How to Include Knowledge in Your Design
The magical and innovative part of the knowledge gap analysis process is that it not only identifies the gap, but also suggests what knowledge you need to add to your design.
Your task analysis should indicate what knowledge is required by the user to successfully navigate your site and perform necessary functions. Your design must somehow include that knowledge if you can’t expect your users to already have that requisite knowledge.
Some common ways to include knowledge in your design are to promote a single best practice approach to completing a task, provide templates, and provide “calculators” to help users more accurately determine what they need.
If there is more than one way to perform a task, avoid relying on the users to know what the right way is.
When an engineer sees 100 users doing the same thing 100 different ways, they think that they need to design an interface flexible enough to allow anyone to perform the task any way they want.
When a UX designers sees 100 users doing the same thing 100 different ways, they realize that no one knows how to do it the right way and they need an interface that guides them down a single, best practices path.
While conventional thinking might suggest a flexible interface, a single path interface will likely be much more successful.
Provide Templates or Calculators
If the user’s task involves creating something, avoid forcing them to create something from scratch.
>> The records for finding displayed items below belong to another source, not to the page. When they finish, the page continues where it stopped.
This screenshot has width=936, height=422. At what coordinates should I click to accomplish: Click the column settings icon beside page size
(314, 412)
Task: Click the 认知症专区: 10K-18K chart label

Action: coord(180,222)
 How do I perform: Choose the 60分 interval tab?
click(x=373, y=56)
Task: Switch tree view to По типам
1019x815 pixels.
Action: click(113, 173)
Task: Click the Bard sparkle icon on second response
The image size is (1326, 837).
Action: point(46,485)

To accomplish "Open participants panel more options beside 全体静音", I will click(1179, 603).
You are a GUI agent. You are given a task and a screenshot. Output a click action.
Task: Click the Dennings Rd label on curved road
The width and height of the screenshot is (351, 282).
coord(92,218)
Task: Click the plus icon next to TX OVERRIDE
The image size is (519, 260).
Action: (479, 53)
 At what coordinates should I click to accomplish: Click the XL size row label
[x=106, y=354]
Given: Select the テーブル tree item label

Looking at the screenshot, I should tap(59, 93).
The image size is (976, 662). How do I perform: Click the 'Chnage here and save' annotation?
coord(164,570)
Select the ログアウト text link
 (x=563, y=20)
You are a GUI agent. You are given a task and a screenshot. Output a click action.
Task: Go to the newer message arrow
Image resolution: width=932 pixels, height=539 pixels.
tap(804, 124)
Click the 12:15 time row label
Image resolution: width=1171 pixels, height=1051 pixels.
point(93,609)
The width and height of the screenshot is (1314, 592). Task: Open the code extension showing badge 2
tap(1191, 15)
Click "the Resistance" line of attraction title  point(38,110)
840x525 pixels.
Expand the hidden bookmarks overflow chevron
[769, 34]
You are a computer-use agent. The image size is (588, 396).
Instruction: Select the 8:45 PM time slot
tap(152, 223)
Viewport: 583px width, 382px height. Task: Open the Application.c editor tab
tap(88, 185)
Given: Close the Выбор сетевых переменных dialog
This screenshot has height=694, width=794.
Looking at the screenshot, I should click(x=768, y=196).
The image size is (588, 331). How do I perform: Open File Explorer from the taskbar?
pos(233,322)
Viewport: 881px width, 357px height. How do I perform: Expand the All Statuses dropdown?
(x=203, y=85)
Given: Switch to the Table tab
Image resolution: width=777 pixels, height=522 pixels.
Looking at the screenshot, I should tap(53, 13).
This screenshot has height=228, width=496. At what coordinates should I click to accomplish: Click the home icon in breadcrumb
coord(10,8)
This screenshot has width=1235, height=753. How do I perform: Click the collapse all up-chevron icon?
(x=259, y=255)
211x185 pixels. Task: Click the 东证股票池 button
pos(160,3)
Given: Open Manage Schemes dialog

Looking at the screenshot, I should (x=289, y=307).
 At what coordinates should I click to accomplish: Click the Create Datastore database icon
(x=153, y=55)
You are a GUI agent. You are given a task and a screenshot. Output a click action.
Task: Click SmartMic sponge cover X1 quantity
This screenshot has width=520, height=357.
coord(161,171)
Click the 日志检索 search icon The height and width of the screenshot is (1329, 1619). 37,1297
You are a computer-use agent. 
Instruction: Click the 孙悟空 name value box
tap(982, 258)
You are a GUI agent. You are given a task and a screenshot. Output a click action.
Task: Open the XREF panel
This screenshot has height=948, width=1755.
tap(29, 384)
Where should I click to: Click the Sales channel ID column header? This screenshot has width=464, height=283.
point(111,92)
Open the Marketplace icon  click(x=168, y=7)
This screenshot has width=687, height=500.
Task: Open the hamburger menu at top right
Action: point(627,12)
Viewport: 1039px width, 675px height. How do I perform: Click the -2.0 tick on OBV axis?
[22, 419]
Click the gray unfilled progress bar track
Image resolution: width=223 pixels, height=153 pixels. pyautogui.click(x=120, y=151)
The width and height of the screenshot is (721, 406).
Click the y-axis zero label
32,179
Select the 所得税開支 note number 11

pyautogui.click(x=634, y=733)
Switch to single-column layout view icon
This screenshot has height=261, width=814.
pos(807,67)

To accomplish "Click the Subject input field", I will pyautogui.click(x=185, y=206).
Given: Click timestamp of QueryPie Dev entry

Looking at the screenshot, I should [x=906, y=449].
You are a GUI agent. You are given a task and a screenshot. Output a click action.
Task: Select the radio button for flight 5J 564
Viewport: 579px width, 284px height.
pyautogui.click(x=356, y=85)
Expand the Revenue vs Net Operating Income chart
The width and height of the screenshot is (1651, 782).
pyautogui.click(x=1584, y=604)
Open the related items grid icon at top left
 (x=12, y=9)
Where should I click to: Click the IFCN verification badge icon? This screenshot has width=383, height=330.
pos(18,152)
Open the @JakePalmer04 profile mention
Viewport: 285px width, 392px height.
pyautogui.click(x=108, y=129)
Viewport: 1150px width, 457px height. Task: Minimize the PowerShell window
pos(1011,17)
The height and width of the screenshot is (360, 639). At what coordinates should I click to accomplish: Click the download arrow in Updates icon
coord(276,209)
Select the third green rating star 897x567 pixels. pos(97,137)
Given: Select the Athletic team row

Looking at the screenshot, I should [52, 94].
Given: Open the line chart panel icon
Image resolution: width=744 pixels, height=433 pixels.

Give them reasonable templates that they can modify to suit their needs.
It’s far easier to recognize that a template needs changing than it is to create the correct product from scratch. A template will likely contain elements that many users had not thought of until they saw them in the template. FedEx Office Print Online provides templates that users start with and then walks the users through the potential changes, eventually arriving a just the right result.
“Calculator” is more of a metaphor than an actual calculator. For instance, an insurance site might ask users a few questions to determine what insurance needs that user might have.
Does the user have kids? Are the kids active in various sports? Are they nearing graduation?
These questions determine what type and amounts of insurance a homeowner might need and how those needs could change over time.
If you’ve ever had to change your insurance policy, you’ll recall that insurance companies each offer different policies and options that can be quite confusing to the average consumer. Given the complexities of insurance policies, relying on the user to assimilate and understand all of these complexities in order to choose the right options places an inordinate reliance on user knowledge.
Since we know that individual user knowledge is highly variable, any design that relies on that highly variable user knowledge can only achieve an equally variable level of successful. A calculator reduces the dependency on individual user knowledge and increases user engagement, which increases conversions.
Conducting a knowledge gap analysis should be your first step in finding ways to increase your conversions. Once you’ve corrected your site design, your Web analytics will provide more accurate insight into what incremental changes you could make to refine your conversion success.
Don’t be afraid if your site looks and acts differently than the competitor sites. It should. If it doesn’t, then either they have done a knowledge gap analysis and you are just now catching up, or you’ve done something wrong and are vulnerable to someone else doing a knowledge gap analysis and leaving you behind. In either case, you can’t afford not to do it.
New processes and tools are evolving everyday in the fast-paced world of e-commerce and this is one tool you should definitely add to your website analysis toolkit.